GD^2-NeRF: Generative Detail Compensation via GAN and Diffusion for One-shot Generalizable Neural Radiance Fields

In this paper, we focus on the One-shot Novel View Synthesis (O-NVS) task which targets synthesizing photo-realistic novel views given only one reference image per scene. Previous One-shot Generalizable Neural Radiance Fields (OG-NeRF) methods solve this task in an inference-time finetuning-free manner, yet suffer the blurry issue due to the encoder-only architecture that highly relies on the limited reference image. On the other hand, recent diffusion-based image-to-3d methods show vivid plausible results via distilling pre-trained 2D diffusion models into a 3D representation, yet require tedious per-scene optimization. Targeting these issues, we propose the GD$^2$-NeRF, a Generative Detail compensation framework via GAN and Diffusion that is both inference-time finetuning-free and with vivid plausible details. In detail, following a coarse-to-fine strategy, GD$^2$-NeRF is mainly composed of a One-stage Parallel Pipeline (OPP) and a 3D-consistent Detail Enhancer (Diff3DE). At the coarse stage, OPP first efficiently inserts the GAN model into the existing OG-NeRF pipeline for primarily relieving the blurry issue with in-distribution priors captured from the training dataset, achieving a good balance between sharpness (LPIPS, FID) and fidelity (PSNR, SSIM).
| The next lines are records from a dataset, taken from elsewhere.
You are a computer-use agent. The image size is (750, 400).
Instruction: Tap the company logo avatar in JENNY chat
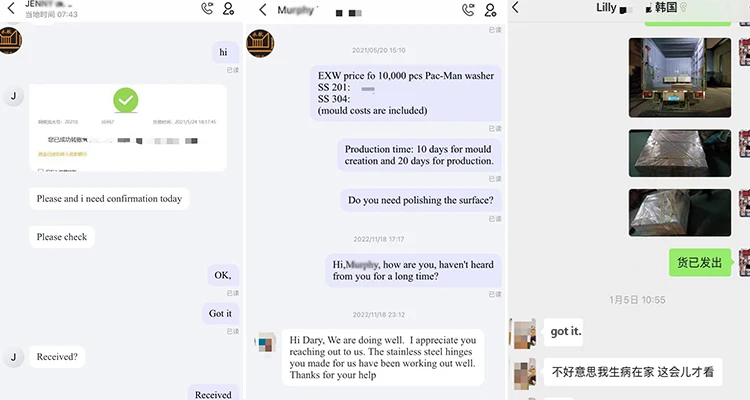[11, 41]
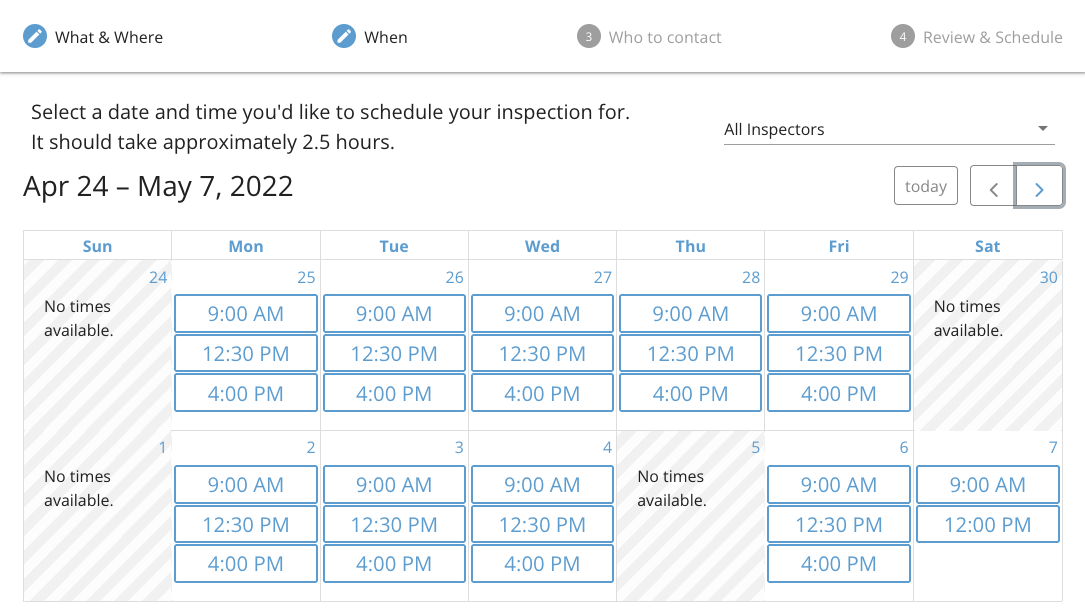This screenshot has width=1085, height=613.
Task: Select 12:30 PM on Tuesday the 26th
Action: pos(393,353)
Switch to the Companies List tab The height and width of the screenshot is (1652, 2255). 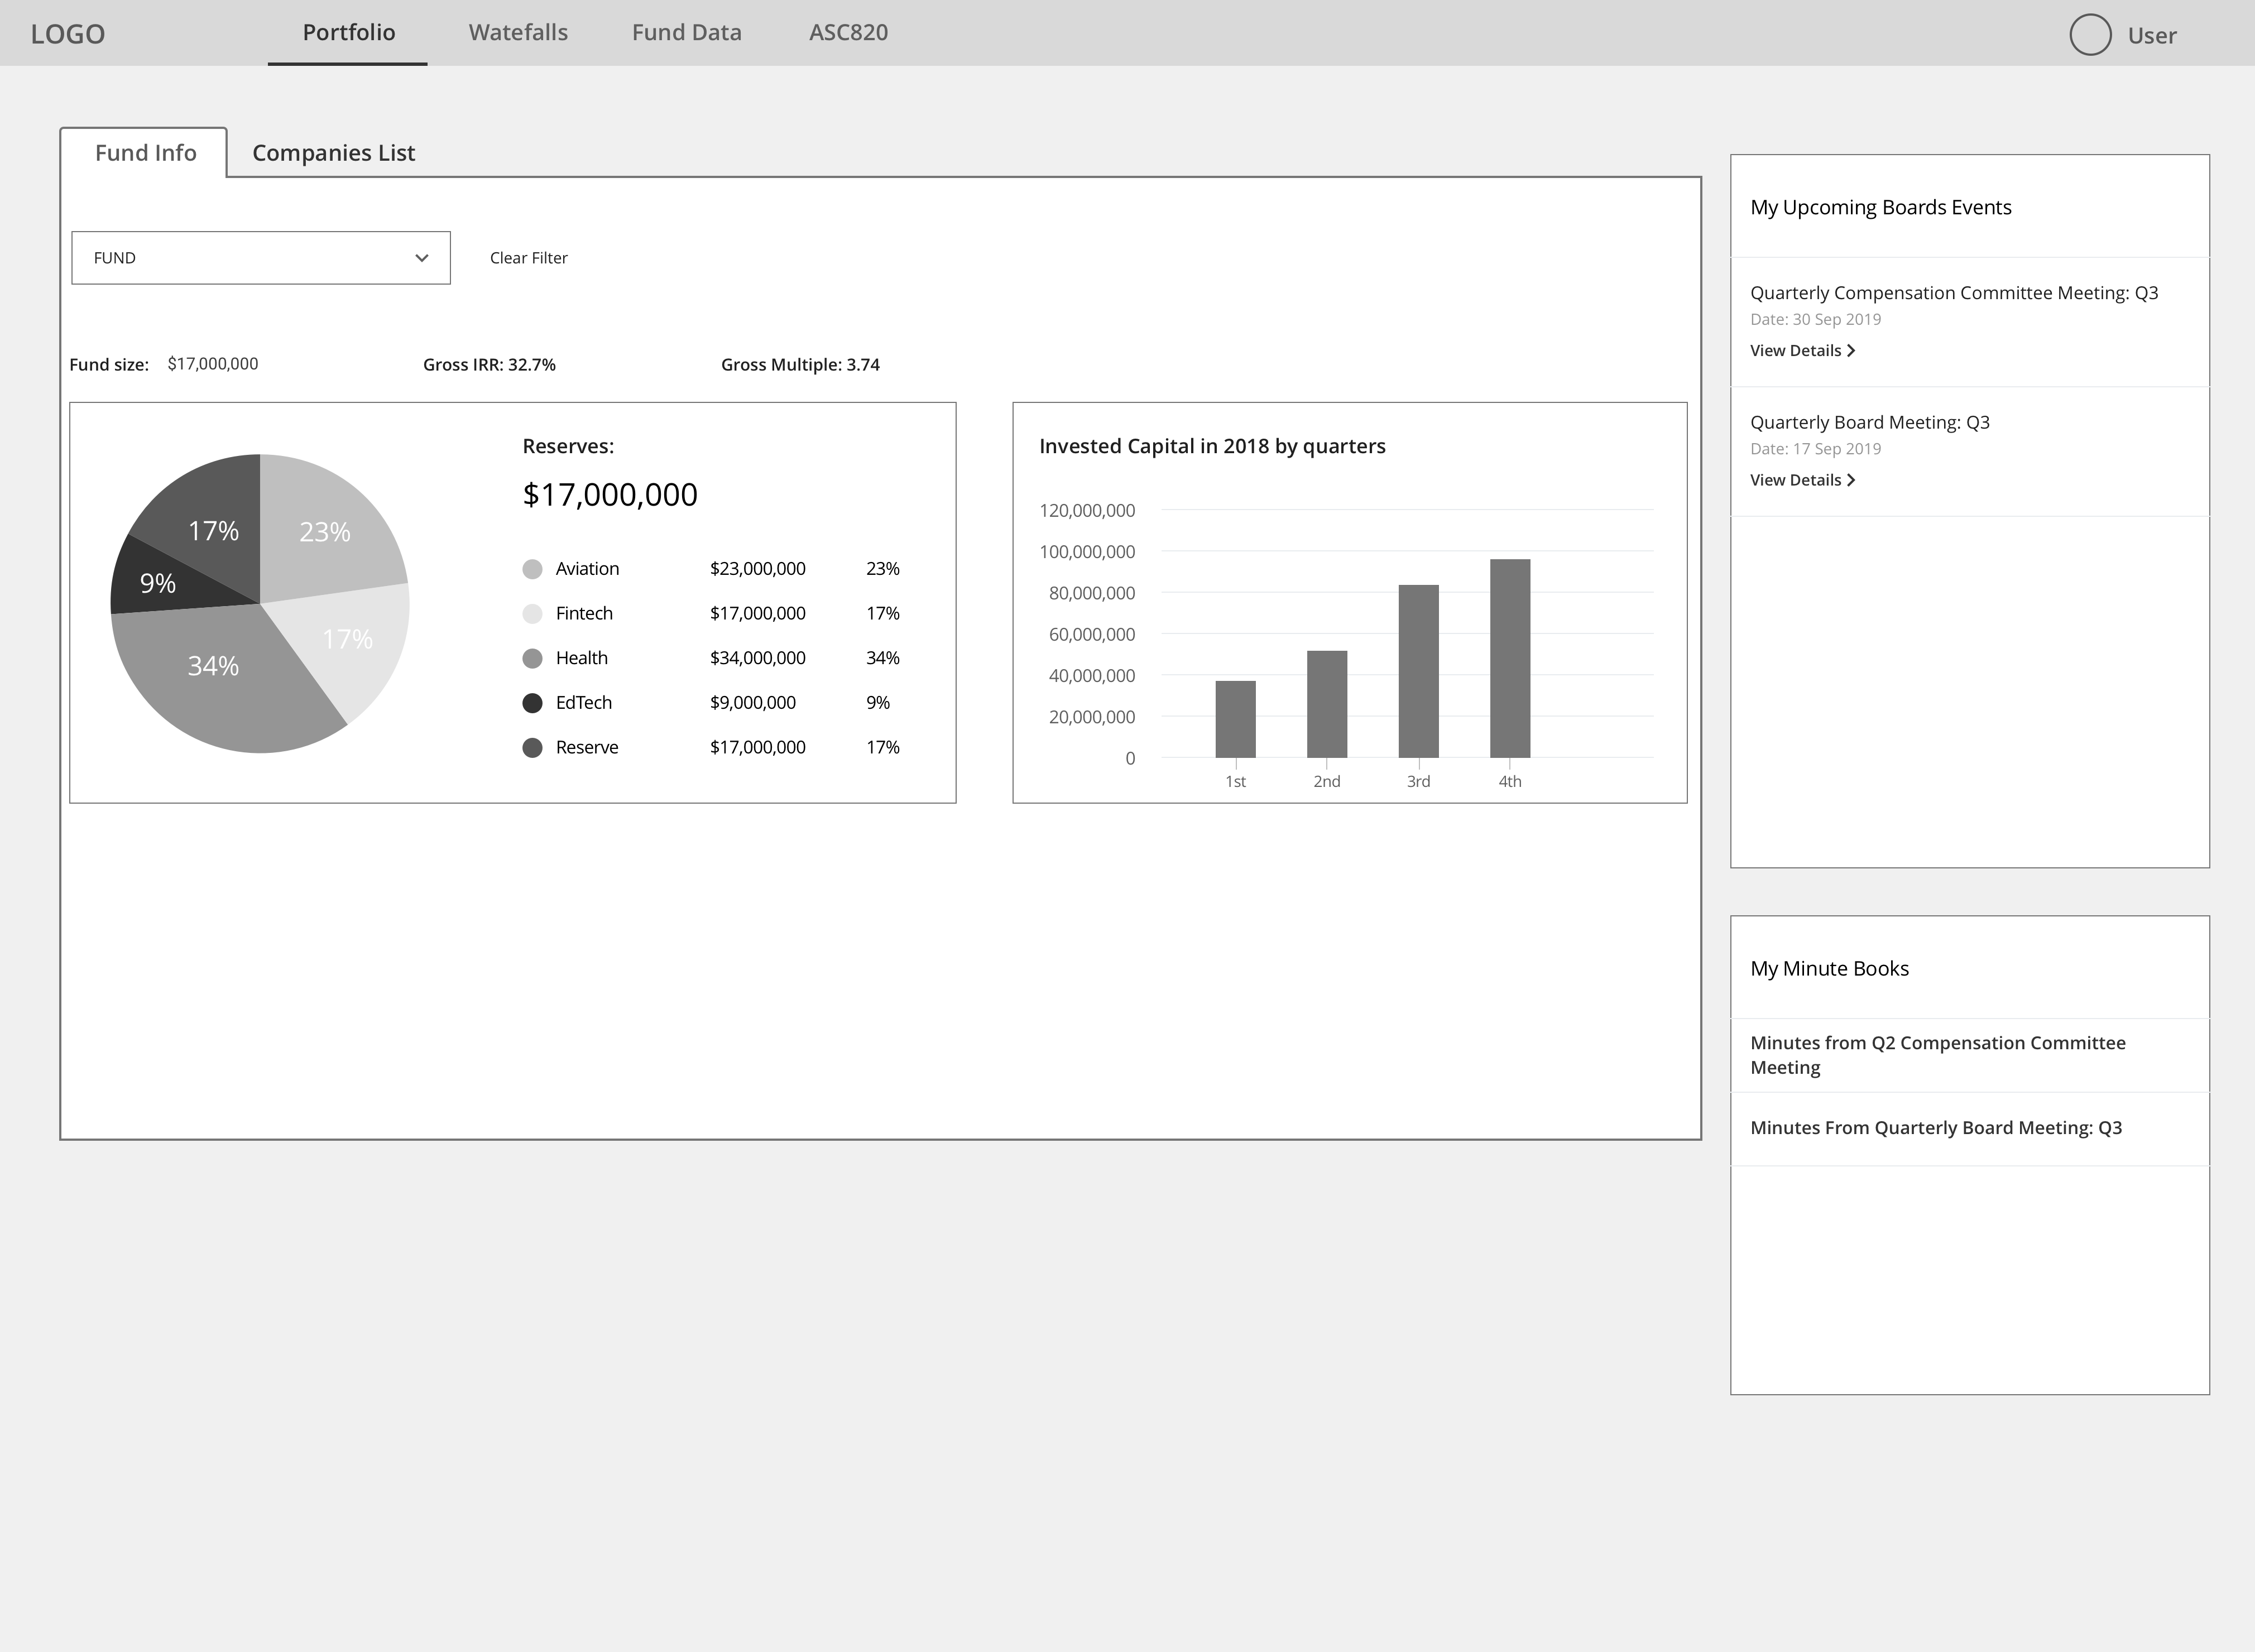pyautogui.click(x=333, y=153)
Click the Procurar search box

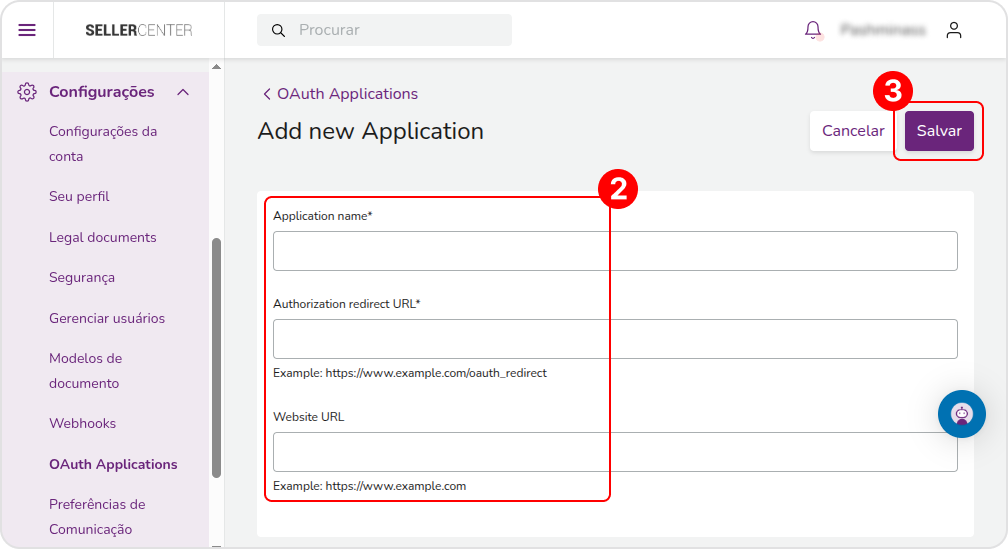tap(384, 30)
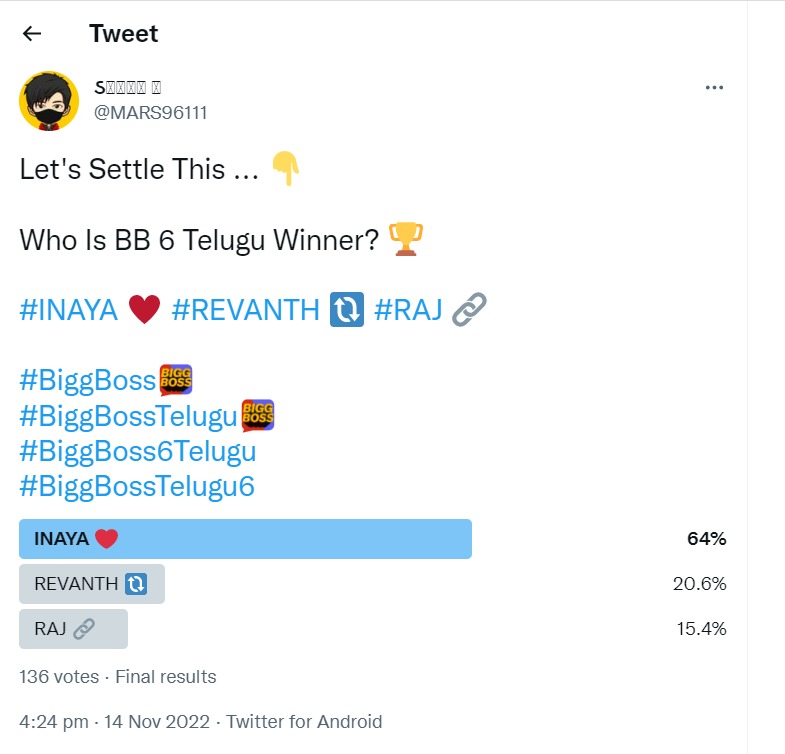785x754 pixels.
Task: Click the trophy emoji after Winner
Action: 406,240
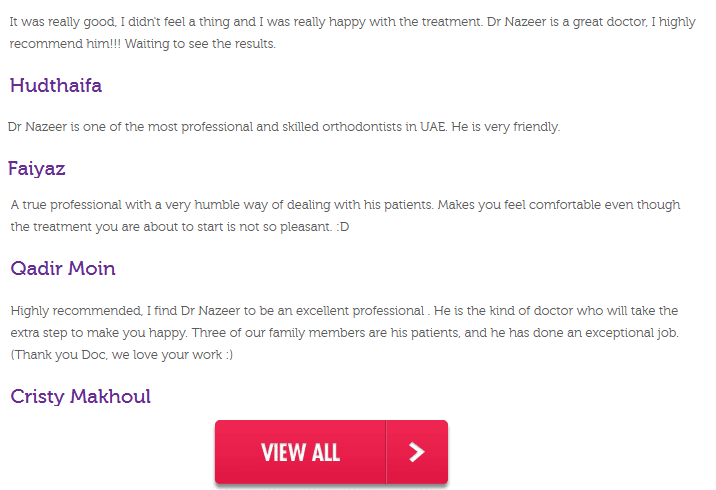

Then, at the fine stage, Diff3DE further leverages the pre-trained image diffusion models to complement rich out-distribution details while maintaining decent 3D consistency. Extensive experiments on both the synthetic and real-world datasets show that GD$^2$-NeRF noticeably improves the details while without per-scene finetuning.

翻译：本文聚焦于单样本新视角合成（O-NVS）任务，其目标是在每场景仅有一张参考图像的情况下合成逼真的新视角。先前基于单样本可泛化神经辐射场（OG-NeRF）的方法以推理时免微调方式解决该任务，但由于采用仅依赖有限参考图像的编码器架构，存在模糊问题。另一方面，近期基于扩散模型的图像转3D方法通过将预训练的2D扩散模型蒸馏到3D表征中展现出逼真效果，但需对每个场景进行繁琐的优化。针对这些问题，我们提出GD²-NeRF——一种基于GAN与扩散的生成式细节补偿框架，既实现推理时免微调，又具备逼真细节。具体而言，遵循由粗到精的策略，GD²-NeRF主要由单阶段并行管道（OPP）和3D一致性细节增强器（Diff3DE）组成。在粗阶段，OPP首先将GAN模型高效嵌入现有OG-NeRF管道，利用从训练数据集中捕获的分布内先验初步缓解模糊问题，在清晰度（LPIPS、FID）与保真度（PSNR、SSIM）间取得良好平衡。随后在精阶段，Diff3DE进一步利用预训练图像扩散模型补充丰富的分布外细节，同时保持合理的3D一致性。在合成数据集与真实世界数据集上的大量实验表明，GD²-NeRF无需逐场景微调即可显著提升细节质量。